*Problem requirements*
Starting with the line that contains "SSD (465, 126)", reproduce each line through the end of the listing below, with no other output.
───── Data in this exercise
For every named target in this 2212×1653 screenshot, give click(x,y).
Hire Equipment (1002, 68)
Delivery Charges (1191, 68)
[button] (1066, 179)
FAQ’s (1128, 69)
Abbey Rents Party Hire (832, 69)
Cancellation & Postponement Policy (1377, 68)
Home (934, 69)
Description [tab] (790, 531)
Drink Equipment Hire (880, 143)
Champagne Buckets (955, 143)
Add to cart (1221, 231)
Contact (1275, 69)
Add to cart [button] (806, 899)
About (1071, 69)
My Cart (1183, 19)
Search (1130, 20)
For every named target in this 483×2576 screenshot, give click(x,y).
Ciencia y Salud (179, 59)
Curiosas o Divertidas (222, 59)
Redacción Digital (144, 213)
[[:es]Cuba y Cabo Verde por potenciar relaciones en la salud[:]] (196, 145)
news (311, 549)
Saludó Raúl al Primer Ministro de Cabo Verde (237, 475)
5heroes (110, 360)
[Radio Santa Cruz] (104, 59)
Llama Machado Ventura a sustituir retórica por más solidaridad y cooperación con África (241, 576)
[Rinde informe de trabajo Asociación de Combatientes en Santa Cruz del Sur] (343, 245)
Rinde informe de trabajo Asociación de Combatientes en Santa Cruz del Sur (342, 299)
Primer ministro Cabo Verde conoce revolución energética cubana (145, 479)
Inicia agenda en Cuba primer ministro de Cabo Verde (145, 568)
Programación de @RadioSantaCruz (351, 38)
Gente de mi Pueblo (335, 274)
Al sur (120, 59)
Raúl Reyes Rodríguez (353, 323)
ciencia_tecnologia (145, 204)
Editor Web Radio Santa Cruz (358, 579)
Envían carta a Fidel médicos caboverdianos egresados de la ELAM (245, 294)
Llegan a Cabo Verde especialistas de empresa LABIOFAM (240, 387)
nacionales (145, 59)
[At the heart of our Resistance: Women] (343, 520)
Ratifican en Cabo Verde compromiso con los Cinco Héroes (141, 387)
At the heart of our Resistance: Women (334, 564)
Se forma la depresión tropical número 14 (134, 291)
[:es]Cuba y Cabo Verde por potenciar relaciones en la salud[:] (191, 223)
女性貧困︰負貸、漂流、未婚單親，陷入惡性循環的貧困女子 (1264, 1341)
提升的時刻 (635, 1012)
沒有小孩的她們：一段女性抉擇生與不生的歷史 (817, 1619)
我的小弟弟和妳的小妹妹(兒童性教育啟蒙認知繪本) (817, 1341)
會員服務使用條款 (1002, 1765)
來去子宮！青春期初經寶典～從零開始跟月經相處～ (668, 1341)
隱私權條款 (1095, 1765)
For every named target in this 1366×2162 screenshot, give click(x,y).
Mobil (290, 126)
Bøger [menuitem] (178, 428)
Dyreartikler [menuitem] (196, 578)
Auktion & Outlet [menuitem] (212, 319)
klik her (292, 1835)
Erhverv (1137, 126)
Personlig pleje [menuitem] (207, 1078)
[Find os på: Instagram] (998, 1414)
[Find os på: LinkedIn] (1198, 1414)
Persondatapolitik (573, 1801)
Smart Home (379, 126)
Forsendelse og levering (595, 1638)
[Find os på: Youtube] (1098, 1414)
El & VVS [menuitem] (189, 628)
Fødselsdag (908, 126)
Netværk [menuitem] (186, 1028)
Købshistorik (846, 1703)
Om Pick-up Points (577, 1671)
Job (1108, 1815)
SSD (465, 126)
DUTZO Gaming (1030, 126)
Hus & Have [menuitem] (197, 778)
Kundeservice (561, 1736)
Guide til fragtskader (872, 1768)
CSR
──────────
*Expected answer*
SSD (465, 126)
DUTZO Gaming (1030, 126)
Hus & Have [menuitem] (197, 778)
Kundeservice (561, 1736)
Guide til fragtskader (872, 1768)
CSR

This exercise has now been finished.